The most meaningful global stats are the submission and validation counts per day.
sub_stats (as_df:bool)
Submissions and validation counts per day.
Submission counts as a DataFrame
time | count | |
---|---|---|
100 | 2025-04-08 | 28 |
101 | 2025-04-09 | 39 |
102 | 2025-04-10 | 35 |
Validation counts as a DataFrame
time | count | |
---|---|---|
100 | 2025-04-08 | 1874 |
101 | 2025-04-09 | 2521 |
102 | 2025-04-10 | 2306 |
Most statistics are based on individual addresses. This includes: - Get submissions for a particular wallet - Get achievements of a particular wallet - Retrieve in which tasks a wallet is enrolled (i.e. staked).
FlockWalletStats (address:str)
Get wallet-based stats.
example_wallet = "0xB93A9c73751Bbca8E1924954271ee8d4De5747c9"
fwl = FlockWalletStats(example_wallet)
fwl
FlockWalletStats(address='0xB93A9c73751Bbca8E1924954271ee8d4De5747c9', base_url='https://fed-ledger-prod.flock.io/api/v1/stats/')

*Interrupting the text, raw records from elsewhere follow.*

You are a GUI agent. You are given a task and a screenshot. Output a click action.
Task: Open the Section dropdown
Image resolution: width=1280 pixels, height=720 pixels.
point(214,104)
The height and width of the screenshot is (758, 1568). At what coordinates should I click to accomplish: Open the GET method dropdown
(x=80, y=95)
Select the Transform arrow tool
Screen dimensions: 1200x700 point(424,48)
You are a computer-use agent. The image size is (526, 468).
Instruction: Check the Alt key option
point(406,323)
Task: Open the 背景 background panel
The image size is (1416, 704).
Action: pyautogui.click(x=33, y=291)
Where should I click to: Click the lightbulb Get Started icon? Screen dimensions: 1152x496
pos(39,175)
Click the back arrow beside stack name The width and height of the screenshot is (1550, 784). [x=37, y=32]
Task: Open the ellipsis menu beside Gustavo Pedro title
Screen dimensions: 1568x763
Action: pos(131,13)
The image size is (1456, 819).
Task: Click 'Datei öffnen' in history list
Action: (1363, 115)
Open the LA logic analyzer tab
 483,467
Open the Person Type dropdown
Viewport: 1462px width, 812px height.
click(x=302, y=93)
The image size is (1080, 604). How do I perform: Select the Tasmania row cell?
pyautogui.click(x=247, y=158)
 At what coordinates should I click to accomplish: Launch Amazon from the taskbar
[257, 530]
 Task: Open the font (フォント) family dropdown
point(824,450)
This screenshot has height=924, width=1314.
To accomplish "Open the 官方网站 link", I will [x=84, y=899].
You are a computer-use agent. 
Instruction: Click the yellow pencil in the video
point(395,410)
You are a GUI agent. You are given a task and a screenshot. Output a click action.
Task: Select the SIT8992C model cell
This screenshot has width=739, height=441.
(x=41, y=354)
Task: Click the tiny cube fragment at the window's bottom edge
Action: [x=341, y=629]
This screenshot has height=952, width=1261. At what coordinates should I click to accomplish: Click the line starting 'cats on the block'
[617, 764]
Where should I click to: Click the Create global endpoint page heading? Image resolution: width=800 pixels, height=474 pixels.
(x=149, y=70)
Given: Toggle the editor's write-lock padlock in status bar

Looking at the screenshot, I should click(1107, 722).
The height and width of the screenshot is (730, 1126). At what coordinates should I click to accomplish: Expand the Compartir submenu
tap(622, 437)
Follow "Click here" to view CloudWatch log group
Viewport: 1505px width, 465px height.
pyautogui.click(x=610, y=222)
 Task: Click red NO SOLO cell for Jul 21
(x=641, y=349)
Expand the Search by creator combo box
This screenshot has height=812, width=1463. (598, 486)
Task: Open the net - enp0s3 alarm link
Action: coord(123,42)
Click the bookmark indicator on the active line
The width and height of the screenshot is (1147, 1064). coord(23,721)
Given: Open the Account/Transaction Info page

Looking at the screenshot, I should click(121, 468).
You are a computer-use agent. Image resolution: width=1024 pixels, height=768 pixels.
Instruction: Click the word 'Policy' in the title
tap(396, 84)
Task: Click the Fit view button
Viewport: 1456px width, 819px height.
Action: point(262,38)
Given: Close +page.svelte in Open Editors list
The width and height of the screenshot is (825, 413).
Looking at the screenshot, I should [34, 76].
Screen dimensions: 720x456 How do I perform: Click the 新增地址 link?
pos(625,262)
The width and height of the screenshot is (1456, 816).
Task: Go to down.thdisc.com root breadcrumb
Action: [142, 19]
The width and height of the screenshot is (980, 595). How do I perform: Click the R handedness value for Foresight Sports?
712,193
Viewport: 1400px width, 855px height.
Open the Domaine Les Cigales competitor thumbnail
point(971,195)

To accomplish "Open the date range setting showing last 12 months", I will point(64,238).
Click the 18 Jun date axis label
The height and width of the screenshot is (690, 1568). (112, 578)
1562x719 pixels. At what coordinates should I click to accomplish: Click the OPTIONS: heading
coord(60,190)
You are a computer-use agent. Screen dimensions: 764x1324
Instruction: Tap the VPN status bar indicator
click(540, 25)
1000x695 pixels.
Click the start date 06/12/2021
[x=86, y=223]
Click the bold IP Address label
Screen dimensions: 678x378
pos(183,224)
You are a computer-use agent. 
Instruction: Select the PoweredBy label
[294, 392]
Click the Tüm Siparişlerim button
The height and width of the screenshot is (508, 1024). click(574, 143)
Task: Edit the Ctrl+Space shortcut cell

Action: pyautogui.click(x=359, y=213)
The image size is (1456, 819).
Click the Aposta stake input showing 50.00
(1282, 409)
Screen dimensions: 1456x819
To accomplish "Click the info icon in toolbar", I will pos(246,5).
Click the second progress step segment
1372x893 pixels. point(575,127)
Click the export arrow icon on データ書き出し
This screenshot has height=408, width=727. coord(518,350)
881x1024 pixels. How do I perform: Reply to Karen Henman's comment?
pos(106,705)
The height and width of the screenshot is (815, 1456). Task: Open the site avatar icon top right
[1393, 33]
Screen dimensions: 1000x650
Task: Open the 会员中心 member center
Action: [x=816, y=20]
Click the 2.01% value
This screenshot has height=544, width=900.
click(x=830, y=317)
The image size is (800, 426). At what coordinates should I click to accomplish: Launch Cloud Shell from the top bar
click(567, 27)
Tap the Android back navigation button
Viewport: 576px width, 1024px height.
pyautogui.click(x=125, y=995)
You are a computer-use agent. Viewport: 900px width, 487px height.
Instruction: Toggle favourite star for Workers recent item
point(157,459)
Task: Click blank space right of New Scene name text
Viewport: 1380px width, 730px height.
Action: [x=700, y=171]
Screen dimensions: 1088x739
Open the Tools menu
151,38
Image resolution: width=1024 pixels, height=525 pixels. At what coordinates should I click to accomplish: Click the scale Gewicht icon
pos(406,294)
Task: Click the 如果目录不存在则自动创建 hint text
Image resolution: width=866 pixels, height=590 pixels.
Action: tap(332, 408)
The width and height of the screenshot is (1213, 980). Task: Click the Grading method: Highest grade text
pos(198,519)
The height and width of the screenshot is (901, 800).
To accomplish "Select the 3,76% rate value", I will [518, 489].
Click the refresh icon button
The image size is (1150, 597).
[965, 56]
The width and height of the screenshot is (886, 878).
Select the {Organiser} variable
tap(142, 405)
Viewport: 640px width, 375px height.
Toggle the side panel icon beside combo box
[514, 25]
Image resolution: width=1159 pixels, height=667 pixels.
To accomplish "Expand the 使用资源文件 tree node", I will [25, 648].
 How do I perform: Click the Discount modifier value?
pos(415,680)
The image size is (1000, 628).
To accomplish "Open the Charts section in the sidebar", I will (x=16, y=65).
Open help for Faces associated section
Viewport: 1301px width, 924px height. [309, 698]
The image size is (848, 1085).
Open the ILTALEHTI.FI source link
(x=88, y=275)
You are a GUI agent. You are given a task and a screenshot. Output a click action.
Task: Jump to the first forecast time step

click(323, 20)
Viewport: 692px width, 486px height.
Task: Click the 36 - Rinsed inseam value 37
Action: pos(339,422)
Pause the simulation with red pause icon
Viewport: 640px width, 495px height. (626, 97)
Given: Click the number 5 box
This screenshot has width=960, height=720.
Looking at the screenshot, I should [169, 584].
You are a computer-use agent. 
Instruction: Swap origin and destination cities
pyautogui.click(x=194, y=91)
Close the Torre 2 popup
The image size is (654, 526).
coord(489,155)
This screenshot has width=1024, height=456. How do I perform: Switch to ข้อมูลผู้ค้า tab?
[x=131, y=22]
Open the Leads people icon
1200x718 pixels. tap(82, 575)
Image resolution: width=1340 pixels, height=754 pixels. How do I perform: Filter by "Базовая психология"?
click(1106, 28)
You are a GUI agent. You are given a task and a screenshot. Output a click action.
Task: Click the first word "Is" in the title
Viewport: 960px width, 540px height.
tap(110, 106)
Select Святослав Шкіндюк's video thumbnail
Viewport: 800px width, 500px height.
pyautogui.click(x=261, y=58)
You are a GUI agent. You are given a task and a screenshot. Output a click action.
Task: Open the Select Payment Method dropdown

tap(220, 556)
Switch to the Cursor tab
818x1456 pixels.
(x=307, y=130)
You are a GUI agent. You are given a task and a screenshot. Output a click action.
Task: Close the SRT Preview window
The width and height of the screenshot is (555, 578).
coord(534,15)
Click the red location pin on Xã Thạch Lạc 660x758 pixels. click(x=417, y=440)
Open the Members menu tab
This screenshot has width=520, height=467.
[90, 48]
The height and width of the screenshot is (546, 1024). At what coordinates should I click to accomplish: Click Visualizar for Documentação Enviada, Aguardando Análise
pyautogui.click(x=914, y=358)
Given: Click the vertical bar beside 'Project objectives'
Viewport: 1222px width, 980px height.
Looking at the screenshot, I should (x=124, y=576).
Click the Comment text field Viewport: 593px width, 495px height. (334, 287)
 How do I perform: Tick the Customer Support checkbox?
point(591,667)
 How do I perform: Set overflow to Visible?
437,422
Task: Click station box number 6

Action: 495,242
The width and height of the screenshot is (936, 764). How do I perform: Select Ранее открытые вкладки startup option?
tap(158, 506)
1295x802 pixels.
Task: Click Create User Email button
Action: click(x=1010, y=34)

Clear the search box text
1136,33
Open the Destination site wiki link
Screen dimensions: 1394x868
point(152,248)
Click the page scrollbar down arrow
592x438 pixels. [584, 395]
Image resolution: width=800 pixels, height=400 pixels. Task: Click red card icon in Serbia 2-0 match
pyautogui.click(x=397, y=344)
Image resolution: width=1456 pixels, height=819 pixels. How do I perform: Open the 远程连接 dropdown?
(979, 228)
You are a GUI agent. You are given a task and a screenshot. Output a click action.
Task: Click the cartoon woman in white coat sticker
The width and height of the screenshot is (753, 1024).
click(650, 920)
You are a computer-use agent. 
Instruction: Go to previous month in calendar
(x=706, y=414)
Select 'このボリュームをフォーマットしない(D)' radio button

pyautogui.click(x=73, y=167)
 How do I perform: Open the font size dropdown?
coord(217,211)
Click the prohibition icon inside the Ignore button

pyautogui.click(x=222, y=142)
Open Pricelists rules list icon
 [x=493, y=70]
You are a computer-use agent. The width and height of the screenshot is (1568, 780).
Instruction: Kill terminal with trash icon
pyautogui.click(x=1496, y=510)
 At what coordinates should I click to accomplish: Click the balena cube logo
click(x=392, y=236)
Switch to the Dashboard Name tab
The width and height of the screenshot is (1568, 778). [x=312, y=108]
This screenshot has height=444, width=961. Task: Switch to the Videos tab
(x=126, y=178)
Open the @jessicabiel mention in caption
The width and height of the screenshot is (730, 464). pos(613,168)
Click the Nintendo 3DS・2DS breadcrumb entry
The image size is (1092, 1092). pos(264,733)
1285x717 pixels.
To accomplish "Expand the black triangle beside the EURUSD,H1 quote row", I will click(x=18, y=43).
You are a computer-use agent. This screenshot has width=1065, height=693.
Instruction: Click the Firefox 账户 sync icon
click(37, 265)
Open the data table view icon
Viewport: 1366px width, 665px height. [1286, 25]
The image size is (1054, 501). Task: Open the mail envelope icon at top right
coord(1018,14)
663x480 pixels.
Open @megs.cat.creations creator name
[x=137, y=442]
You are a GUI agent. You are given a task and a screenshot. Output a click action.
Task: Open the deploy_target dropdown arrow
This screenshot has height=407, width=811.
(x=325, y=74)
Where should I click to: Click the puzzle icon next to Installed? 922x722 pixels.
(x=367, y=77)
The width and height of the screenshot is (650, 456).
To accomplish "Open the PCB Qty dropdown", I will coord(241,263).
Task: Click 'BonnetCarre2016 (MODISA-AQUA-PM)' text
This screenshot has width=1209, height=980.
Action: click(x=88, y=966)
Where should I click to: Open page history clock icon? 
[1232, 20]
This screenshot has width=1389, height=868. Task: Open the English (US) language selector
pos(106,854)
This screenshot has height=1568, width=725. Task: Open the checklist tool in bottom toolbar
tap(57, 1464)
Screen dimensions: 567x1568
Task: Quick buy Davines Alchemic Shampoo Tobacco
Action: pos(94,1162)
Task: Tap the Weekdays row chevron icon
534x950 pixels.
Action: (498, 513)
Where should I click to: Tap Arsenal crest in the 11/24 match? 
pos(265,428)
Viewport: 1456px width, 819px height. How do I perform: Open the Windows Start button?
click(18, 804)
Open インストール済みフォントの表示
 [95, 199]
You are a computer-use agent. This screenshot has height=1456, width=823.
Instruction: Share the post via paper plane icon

We can now retrieve the valid submissions of the wallet as JSON or a DataFrame.
Validation achievements
gold_medals | silver_medals | bronze_medals | total_participations | tasks | |
---|---|---|---|---|---|
0 | 0 | 0 | 0 | 0 | [] |
Node achievements
gold_medals | silver_medals | bronze_medals | total_participations | tasks | |
---|---|---|---|---|---|
0 | 0 | 0 | 0 | 0 | [] |
A general requirement for participating in Flock tasks is to upload models to the HuggingFace Hub. For this you will need a HuggingFace token with write access and set the HF_TOKEN
environment variable. For setting environment variables I would recommend using python-dotenv.
upload_to_hf (repo_name:str, output_dir:str='outputs')
Upload a model to the HuggingFace Hub. :param repo_name: the name of the repository to upload to. For example: myhfname/task-1-model
. :param output_dir: the directory to upload to the HuggingFace Hub. :return: the commit hash you will need to submit to Flock.
Once you have the HuggingFace model uploaded and retrieved the commit hash, you can submit your results to the Flock task.
submit_task (task_id:int, hg_repo_id:str, base_model:str, commit_hash:str)
Submit results to Flock task. :param task_id: the ID of the task you want to submit to. :param hg_repo_id: the ID of the HuggingFace repository you want to submit. :param base_model: the base model you want to use. Must be a valid model name like “Qwen/Qwen1.5-7B or google/gemma-7b. :param commit_hash: the HuggingFace Hub Model commit hash of the model you want to submit.